Congressman Dana Rohrabacher demanded stronger action from the Obama administration. “Secretary Clinton will have to do more than voice protests over the Afridi case. Both the departments of state and defence need to take punitive actions against Pakistan.

“Carrots are not enough when dealing with an adversary. Sticks are needed to prove we are serious,” he said.

Congressman Pete King, chairman of the House homeland security committee, has also blamed the Obama administration saying that it put Afridi “out there” by leaking details of his role in the raid to the media.

Administration officials say that information about the fake vaccination scheme, which was first reported in the Guardian, clearly came from the Pakistani authorities.

However, after Afridi’s role was made public, US officials openly acknowledged it including the defence secretary, Leon Panetta – who was CIA director when Bin Laden was killed– who described the doctor as having been “very helpful” in gathering intelligence on the al-Qaida leader.

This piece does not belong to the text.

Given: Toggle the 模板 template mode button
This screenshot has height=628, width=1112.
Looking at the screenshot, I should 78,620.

The Senate appropriations committee has already slashed foreign aid to Pakistan from the $2bn proposed by Barack Obama to just $800m from October 1, in part because of across-the-board budget cuts, but also because of frustration with Pakistan. The additional $33m reduction will come from military aid. But it is likely to be restored if Afridi is released. The US has given Pakistan more than $18bn in aid since the 9/11 attacks.

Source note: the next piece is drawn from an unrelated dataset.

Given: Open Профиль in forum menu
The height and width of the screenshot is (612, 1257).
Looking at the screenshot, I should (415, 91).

Pakistan has pushed back, saying that the US should respect its courts. A foreign office spokesman, Moazzam Ahmad Khan, said that the case would be decided not by pressure from Washington but in accordance with the country’s laws. “We need to respect each other’s legal process,” he said.

There is evidence that Afridi may not have realised he was being used to hunt Bin Laden. A retired Pakistani army brigadier, Shaukat Qadir, who obtained access to intelligence reports about Afridi’s interrogation said that he may not have known he was helping track down Bin Laden.

“Shakil [Afridi] had no idea of whom or what he was looking for. He was merely paid to follow instructions,” Qadir wrote in a report. It is not clear if Afridi knew he was working for the CIA. Qadir’s report may explain why Afridi did not immediately leave Pakistan after Bin Laden was killed.

Afridi, who was convicted by a tribal court in northwest Pakistan, is being held at the Central Prison in Peshawar where he is said by Pakistani officials to be “weak and depressed”.